Summoned through social networks, almost 6,000 people gathered in the city of Toulouse, where 23 people were arrested when marches were trying to depart from the Allee Jean Jaures avenue and its nearby side streets to downtown areas in which demonstrations had been banned.
In Paris, Yellow Vest demonstrations were also confronted by the police, which arrested 27 people, according to data available at the end of the afternoon.
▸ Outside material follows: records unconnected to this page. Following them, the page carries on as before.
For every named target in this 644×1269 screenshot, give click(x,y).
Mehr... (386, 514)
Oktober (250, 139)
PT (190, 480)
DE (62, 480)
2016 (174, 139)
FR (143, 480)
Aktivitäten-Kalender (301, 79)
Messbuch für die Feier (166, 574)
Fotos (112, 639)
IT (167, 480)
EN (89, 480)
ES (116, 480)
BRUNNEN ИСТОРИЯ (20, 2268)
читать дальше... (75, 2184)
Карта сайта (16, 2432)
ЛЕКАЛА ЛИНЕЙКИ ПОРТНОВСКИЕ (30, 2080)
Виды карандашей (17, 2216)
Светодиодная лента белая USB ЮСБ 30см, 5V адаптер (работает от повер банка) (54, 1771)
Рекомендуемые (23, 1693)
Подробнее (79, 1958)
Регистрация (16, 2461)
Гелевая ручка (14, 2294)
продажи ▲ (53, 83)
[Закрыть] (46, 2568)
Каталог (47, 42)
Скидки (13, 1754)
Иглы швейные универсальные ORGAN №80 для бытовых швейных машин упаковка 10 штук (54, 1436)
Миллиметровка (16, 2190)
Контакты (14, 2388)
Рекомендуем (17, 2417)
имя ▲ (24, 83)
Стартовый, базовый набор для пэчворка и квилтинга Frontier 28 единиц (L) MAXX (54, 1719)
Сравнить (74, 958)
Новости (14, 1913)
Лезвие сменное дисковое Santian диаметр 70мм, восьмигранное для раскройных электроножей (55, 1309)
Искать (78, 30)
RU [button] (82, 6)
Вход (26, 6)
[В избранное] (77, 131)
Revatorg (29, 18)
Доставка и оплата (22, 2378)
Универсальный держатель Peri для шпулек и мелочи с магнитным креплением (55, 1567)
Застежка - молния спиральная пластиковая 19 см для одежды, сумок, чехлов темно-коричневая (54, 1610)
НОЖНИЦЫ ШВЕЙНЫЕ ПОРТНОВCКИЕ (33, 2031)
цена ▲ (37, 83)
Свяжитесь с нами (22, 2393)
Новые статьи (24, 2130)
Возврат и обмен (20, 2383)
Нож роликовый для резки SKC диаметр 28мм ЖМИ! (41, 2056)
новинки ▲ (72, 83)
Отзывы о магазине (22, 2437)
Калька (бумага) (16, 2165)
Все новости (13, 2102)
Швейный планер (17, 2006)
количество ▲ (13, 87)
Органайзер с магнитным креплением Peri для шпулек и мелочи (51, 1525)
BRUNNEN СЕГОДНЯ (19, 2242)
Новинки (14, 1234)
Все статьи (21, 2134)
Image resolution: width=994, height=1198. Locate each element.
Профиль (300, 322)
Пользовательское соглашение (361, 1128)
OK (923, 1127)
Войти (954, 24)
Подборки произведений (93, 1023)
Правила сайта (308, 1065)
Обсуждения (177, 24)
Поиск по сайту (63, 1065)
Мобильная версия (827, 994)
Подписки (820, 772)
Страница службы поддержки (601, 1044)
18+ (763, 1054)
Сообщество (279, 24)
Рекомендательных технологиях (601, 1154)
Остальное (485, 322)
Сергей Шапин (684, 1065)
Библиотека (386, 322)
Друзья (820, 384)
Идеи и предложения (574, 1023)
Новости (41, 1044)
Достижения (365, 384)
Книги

The Minister of Interior Christophe Castaner acknowledged that, in comparison to last weeks demonstrations, the number of citizens protesting increased and reached 31,000.
This week Prime Minister Edouard Philippe presented some results of the "consultations" that the government made with the population to detect their main demands.
France: A situation with the Yellow Vests and a water truck blocked in the streets in Toulouse. 13-04-2019 pic.twitter.com/UCeVG5GeUg
However, given that the Macron administration has not been able to find real solutions to the citizen's requests, it is expected that the Yellow vest will come out once again next Saturday, April 17.
In the context of the ongoing political and economic crisis, President Macron published the "Anti-Riots law" (Loi Anti-Casseurs) on March 11. According to this norm, anyone can be imprisoned for one year and receive a fine of 15,000 Euros if he or she is at, or nearby, an event that may disturb public order. It also authorizes the police to check any suitcase or vehicle.
The Constitutional Council, nevertheless, refused to validate the article 3 of the Anti-Casseurs law, which grants power to administrative authorities to arrest any person who presents a "threat of special gravity for public order".
The Yellow Vest movement began in November 2018 as a way of rejecting increases in fuel taxes and the neoliberal austerity measures proposed by Macron. Subsequently, the citizen mobilization demanded additional measures to increase the French people's purchasing power.